As we heard in the news today, those people in line at my local Best Buy weren't the only ones out of their minds. We heard about the shopper in California who attacked other shoppers with pepper spray so she could get first dibs on an Xbox 360, the shoppers in Arkansas who broke out into fistfights just to get $2.00 kitchen goods, the shoppers in North Carolina who fired guns into the air just to scare people away so they could have free reign in the store, and the various other reports of armed assaults and robberies in store and mall parking lots where the perpetrators stole the victims' purchases. And all this happened on top of the major chain stores opening up at midnight or even two hours earlier for their huge Black Friday sales, cutting into the even more limited precious time their employees get to spend with their families on Thanksgiving day.
When I think about all of the insanity and violence associated with Black Friday, I wonder whether all of the shoppers jostling for bargains realize whether these purchases are going to make their lives that much better in the long run, or whether they really need that huge flat screen TV, that whiz-bang smartphone with the huge cell phone contract, that designer dress or accessories they will only wear a couple of times, or those super cheap kitchen appliances which are so cheaply made that they will break down days or weeks after use. In the end, though, I don't even think the whole Black Friday escapade is about the "stuff"; I think the whole shopping experience is a substitute for that trip to Disney World or the Grand Canyon that these shoppers would rather go to but can't afford.

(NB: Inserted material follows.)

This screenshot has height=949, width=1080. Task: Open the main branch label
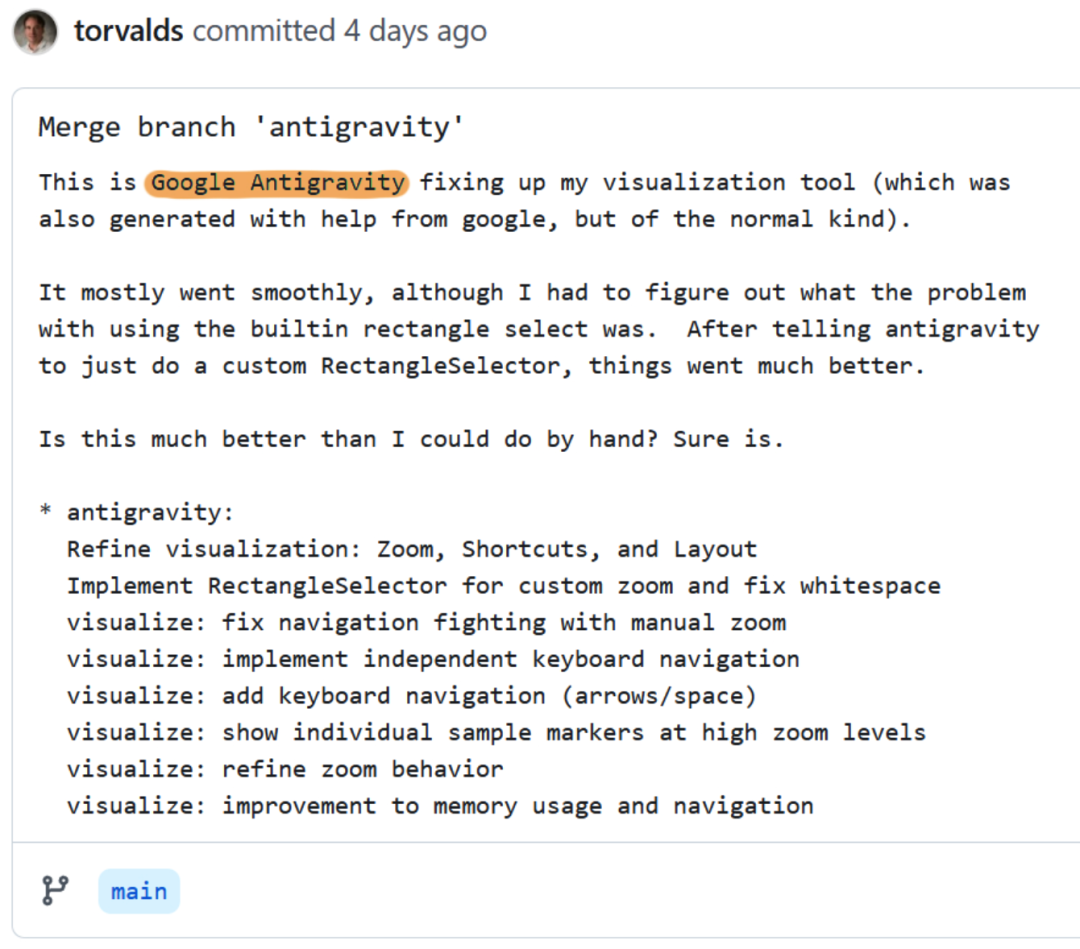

Which gets me back to The 4 Hour Workweek. Timothy Ferriss talks about the futility of working 60 to 80 hour workweeks to buy lots of stuff or even saving or investing tens of thousands of dollars to buy assets that would generate enough income to buy time to pursue your life goals, when with a little bit of leveraging one can do the same for less money and a whole lot less stress. He is really big on reflecting at what you will say at the end of your life, which in most cases doesn't involve people saying they were so glad they bought that huge house, or that fancy car, or that big yacht or fancy sparkly trinket. It also doesn't usually involve people saying they should have spent more time at the office. It's about living one's dream, and while there is an entire consumer industry devoted to making lifestyle choices for people, it doesn't lend itself to getting people to stay up late and camp out in front of Walmart, Best Buy, or any other big box store or mall to get that special deal.